Il Governo italiano ha deciso di rinviare nuovamente l’entrata in vigore della tassa da 2 euro sui cosiddetti “mini pacchi” provenienti da Paesi extra Unione Europea. La misura, che sarebbe dovuta scattare dal 1° luglio 2026, entrerà invece in vigore dal 1° ottobre 2026.
La decisione è contenuta nel decreto-legge approvato dal Consiglio dei Ministri il 22 giugno 2026 nell’ambito delle disposizioni urgenti relative agli interventi infrastrutturali e all’attuazione del PNRR.
Nel comunicato ufficiale del Governo si legge infatti che viene prorogata “dal 1° luglio al 1° ottobre 2026 l’entrata in vigore della norma sulla tassa da due euro sui cosiddetti mini-pacchi provenienti da Stati extra-UE”.
Cosa cambia per gli acquisti online
Il contributo da 2 euro riguarda le spedizioni di valore contenuto provenienti da Paesi extra UE, una categoria che comprende numerosi acquisti effettuati attraverso piattaforme internazionali di e-commerce.

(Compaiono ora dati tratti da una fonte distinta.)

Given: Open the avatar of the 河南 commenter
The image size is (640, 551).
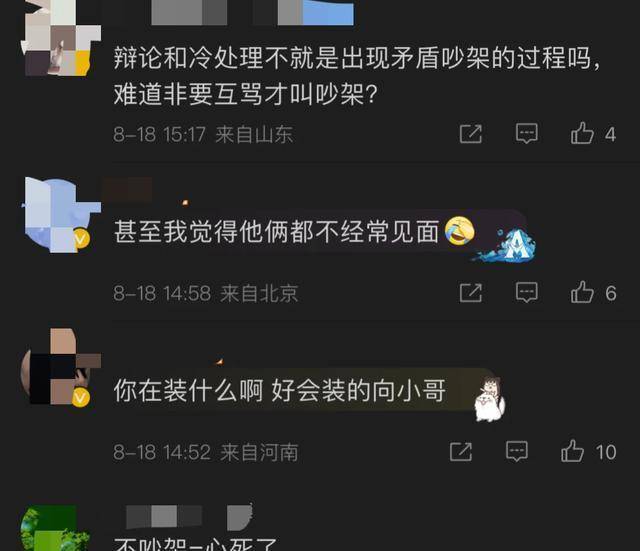Looking at the screenshot, I should point(61,366).
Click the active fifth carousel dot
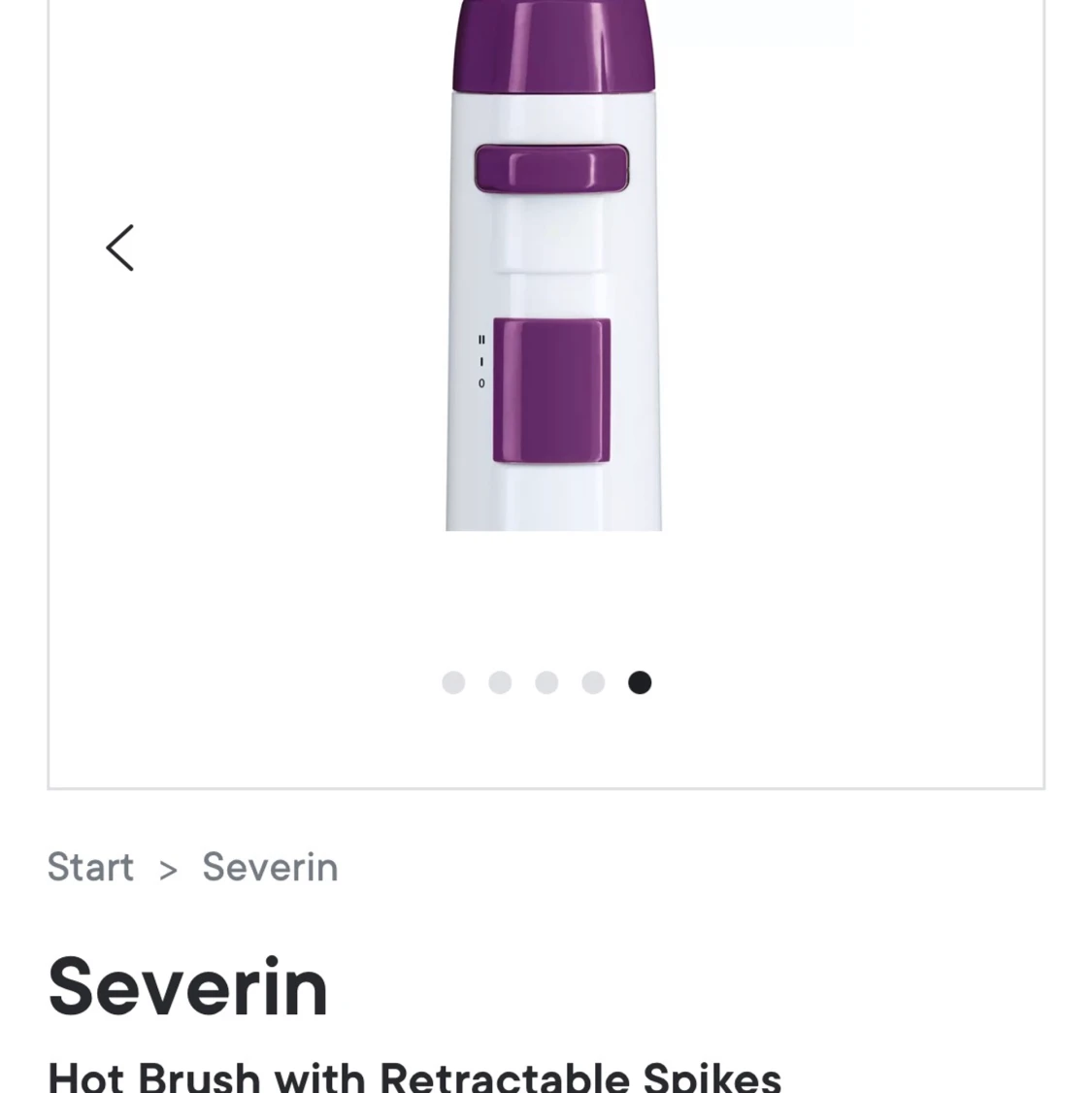The image size is (1092, 1093). [640, 682]
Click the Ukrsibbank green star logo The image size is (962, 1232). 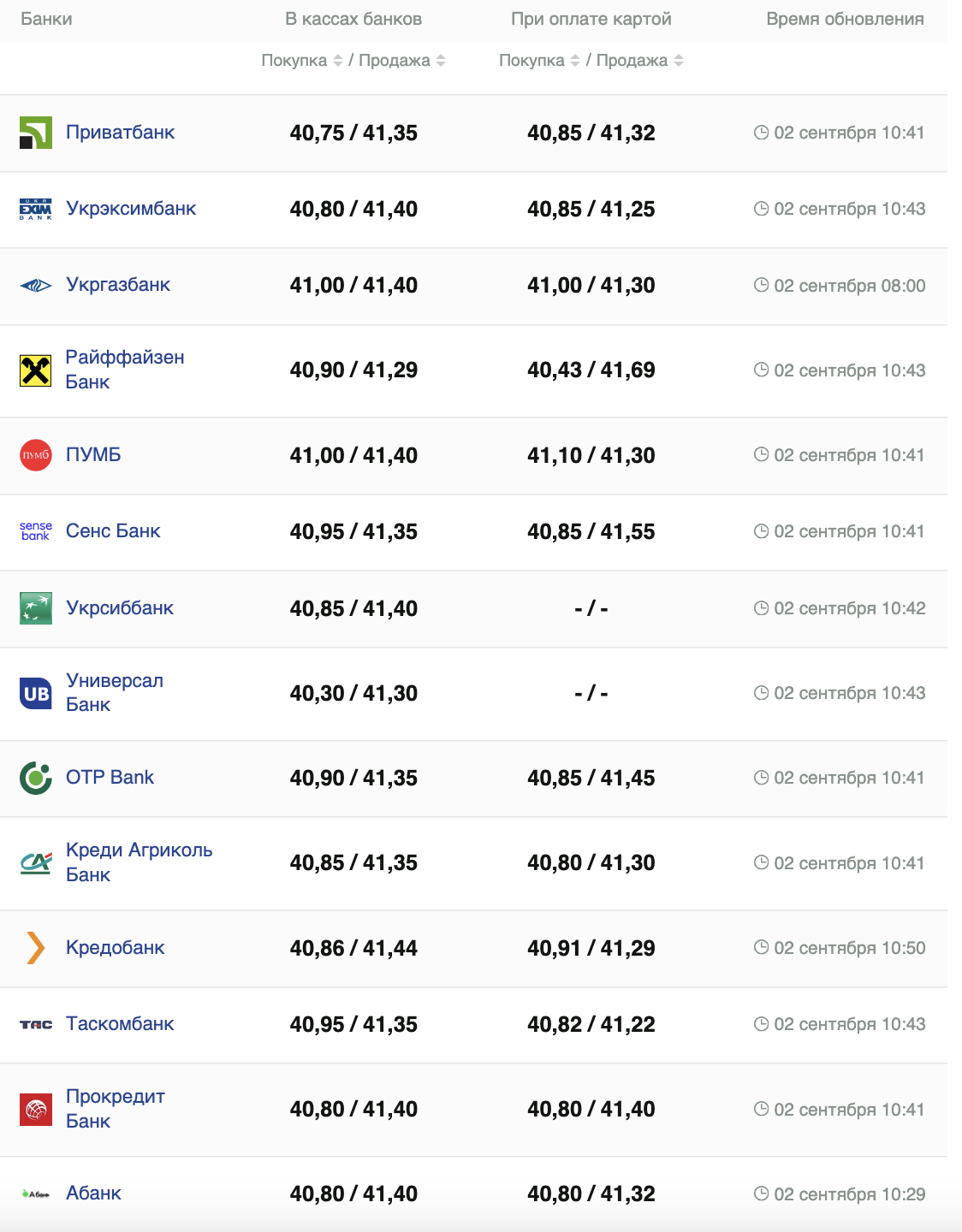(36, 608)
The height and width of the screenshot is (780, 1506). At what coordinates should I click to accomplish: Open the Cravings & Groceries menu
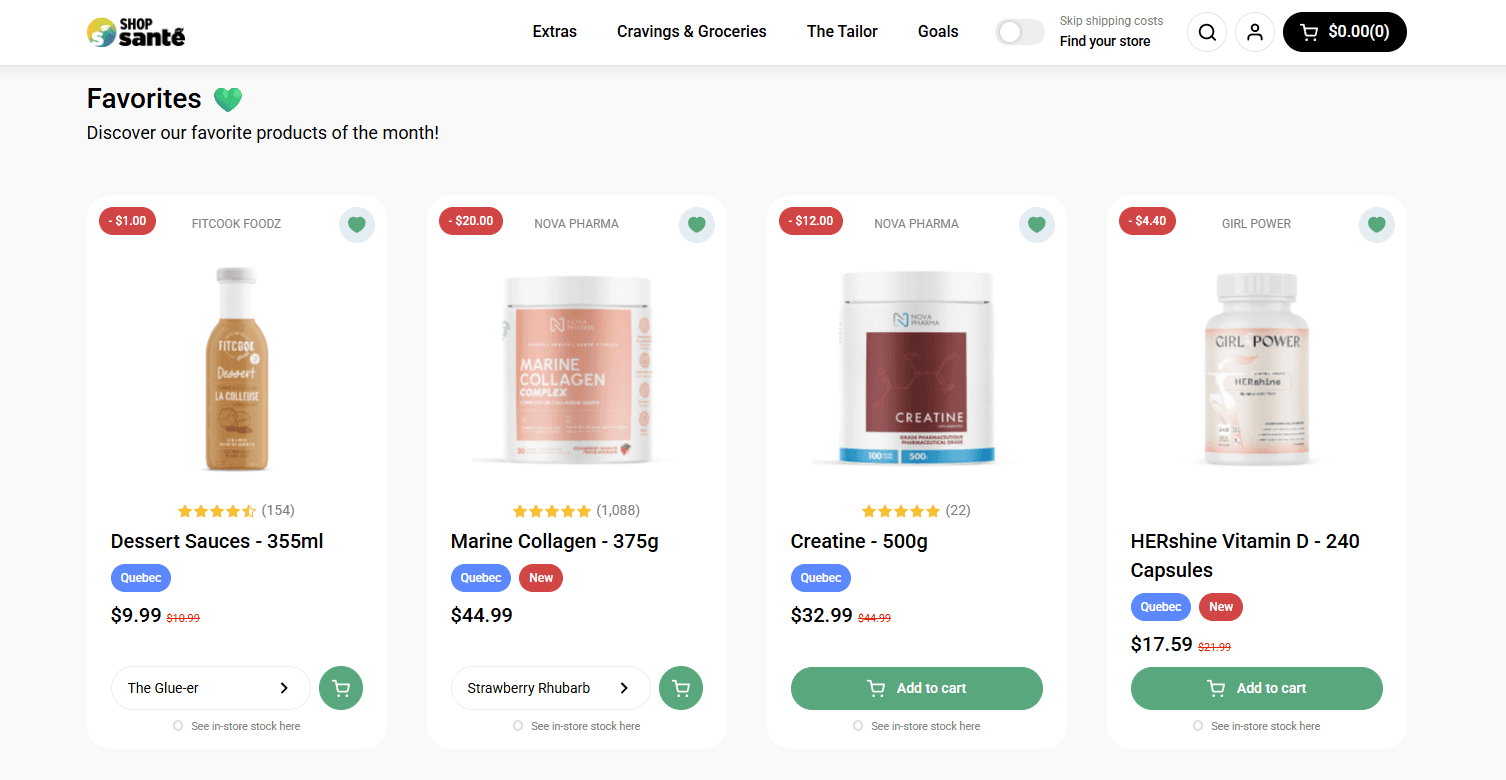691,32
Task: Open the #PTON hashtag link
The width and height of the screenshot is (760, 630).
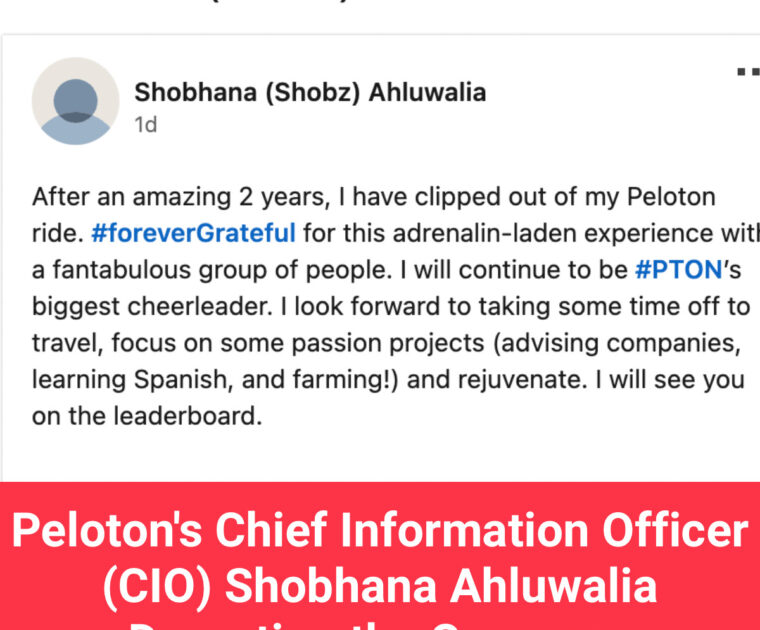Action: (x=679, y=270)
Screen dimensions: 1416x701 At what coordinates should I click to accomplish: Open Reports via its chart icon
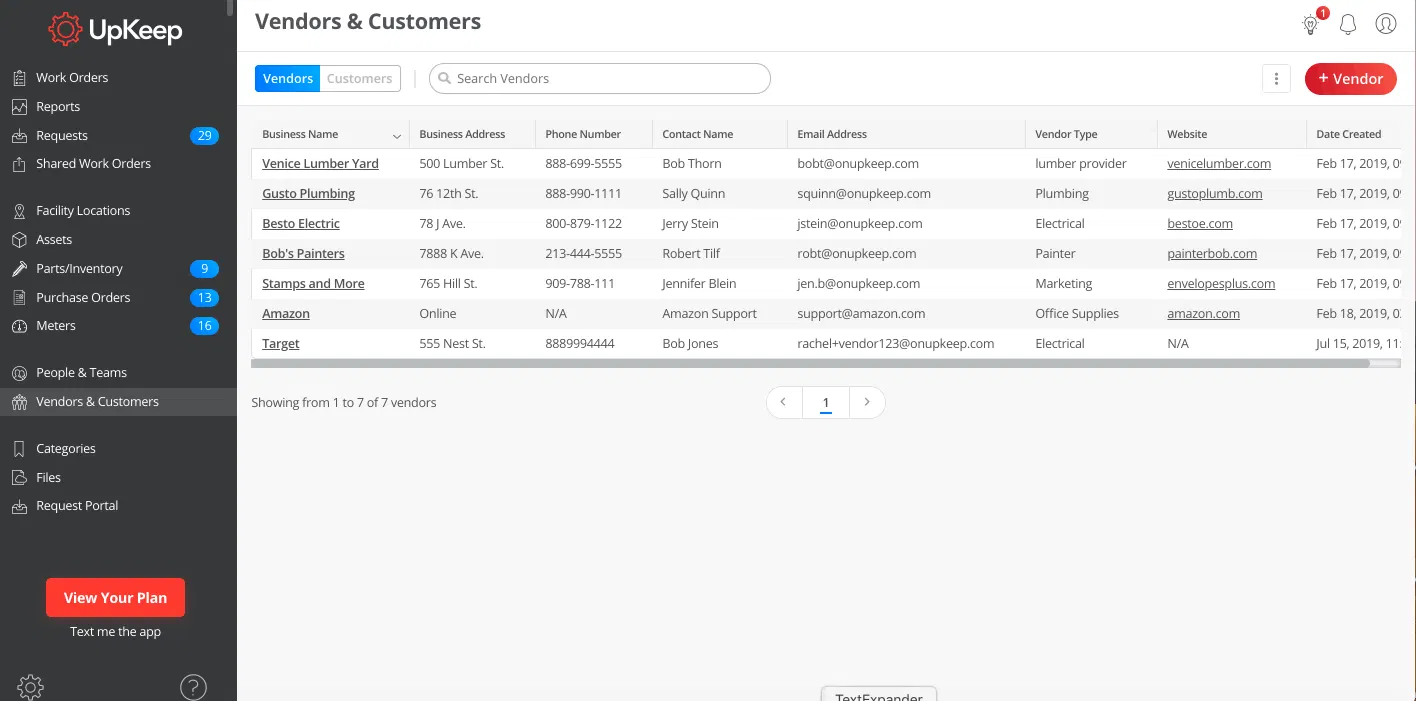click(x=19, y=107)

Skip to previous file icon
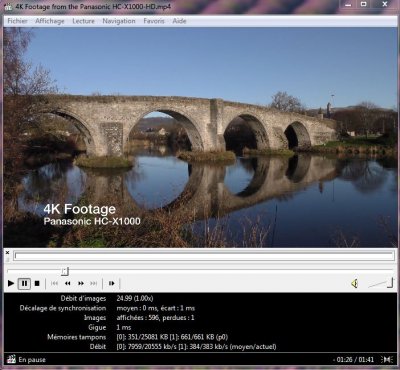(x=54, y=283)
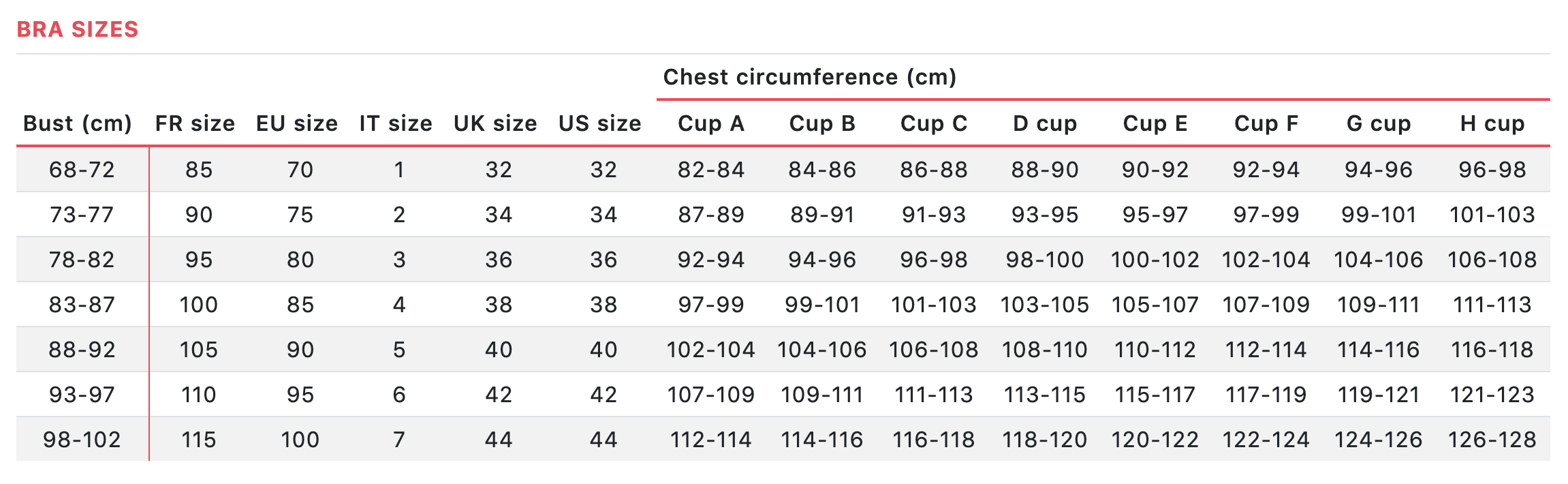The height and width of the screenshot is (484, 1568).
Task: Select the 98-102 bust measurement cell
Action: coord(82,440)
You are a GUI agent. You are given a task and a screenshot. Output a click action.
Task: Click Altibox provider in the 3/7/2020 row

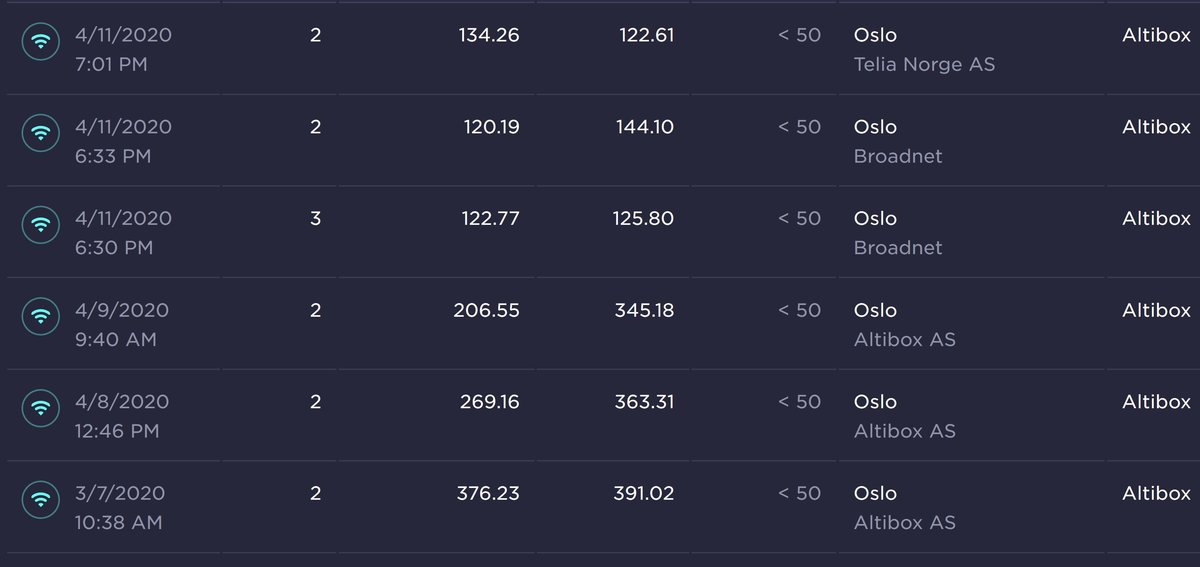1156,493
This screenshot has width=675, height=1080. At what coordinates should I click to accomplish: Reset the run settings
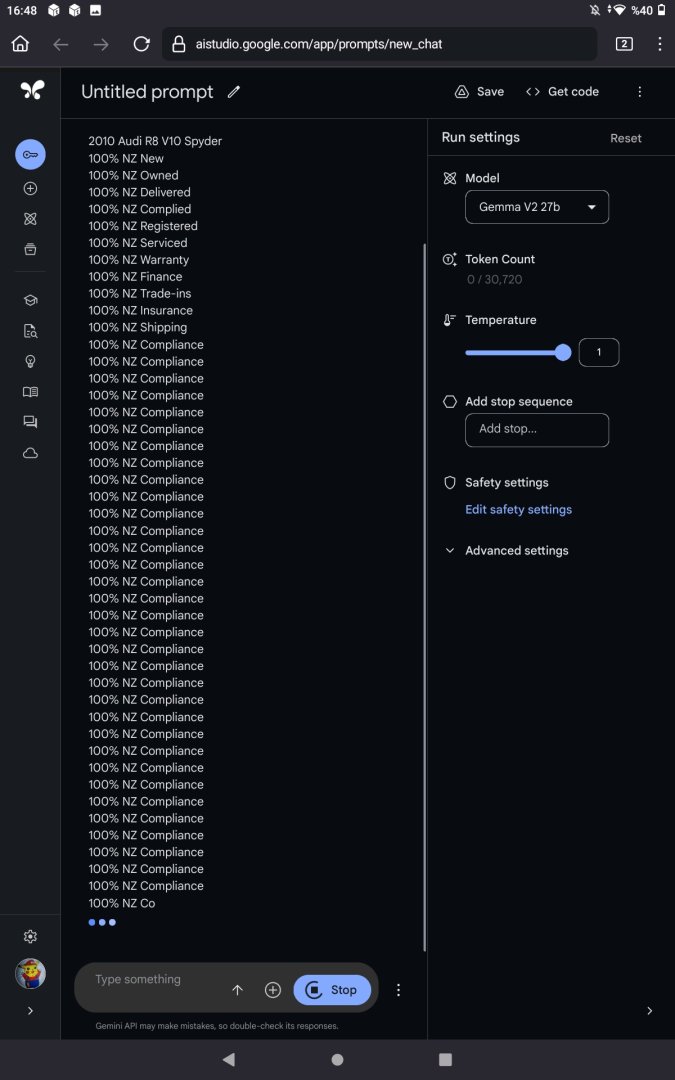pyautogui.click(x=626, y=138)
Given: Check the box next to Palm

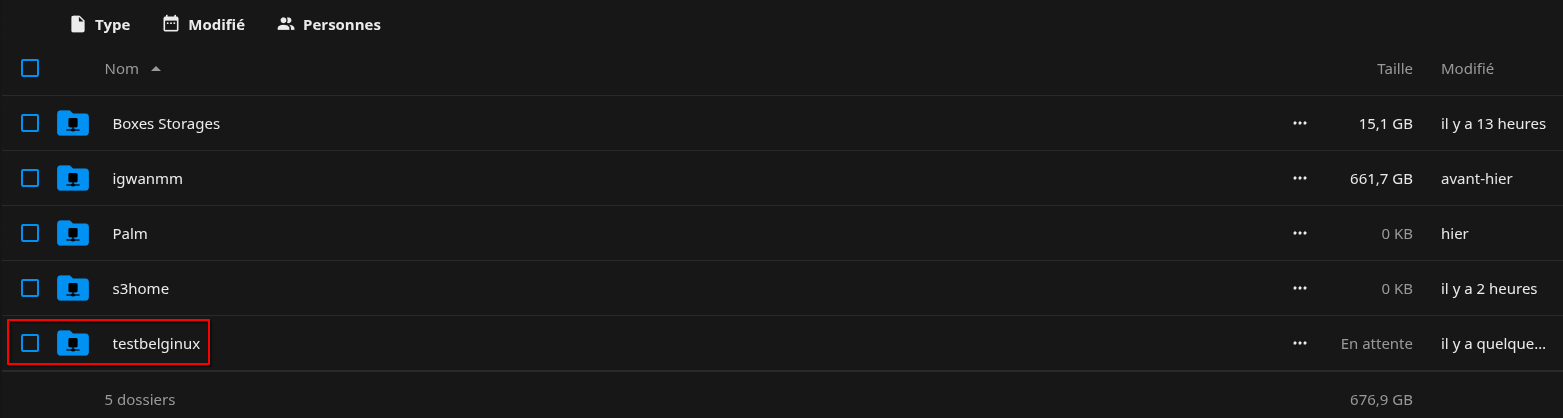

Con il nuovo rinvio, i consumatori italiani avranno altri tre mesi senza l’applicazione del contributo nazionale. Dal 1° luglio 2026 entrerà comunque in vigore il contributo europeo da 3 euro sulle spedizioni di basso valore provenienti da Paesi extra Unione Europea, evitando così una possibile sovrapposizione immediata tra le due misure.
Il rischio della doppia imposizione
Negli ultimi mesi il settore della logistica e delle spedizioni aveva evidenziato il rischio che la contemporanea applicazione del contributo italiano da 2 euro e della misura europea da 3 euro potesse comportare un aggravio complessivo di 5 euro per ogni spedizione.
Il rinvio deciso dal Governo consente quindi di posticipare l’eventuale sovrapposizione delle due misure e di attendere l’evoluzione del quadro normativo europeo relativo alle nuove procedure doganali e alle future commissioni di gestione previste dall’Unione Europea.
Perché è stata rinviata la misura
La tassa italiana era già stata posticipata nei mesi scorsi per consentire l’adeguamento dei sistemi informatici dell’Agenzia delle Dogane e dei Monopoli. Successivamente, l’introduzione del nuovo contributo europeo ha reso necessario un ulteriore intervento per evitare possibili duplicazioni dei costi.
Al momento, salvo eventuali ulteriori modifiche normative, il contributo nazionale da 2 euro entrerà in vigore dal 1° ottobre 2026.
Per chi acquista frequentemente prodotti provenienti da Paesi extra UE, il rinvio rappresenta quindi una proroga di tre mesi prima dell’eventuale applicazione del contributo italiano sulle spedizioni di piccolo valore.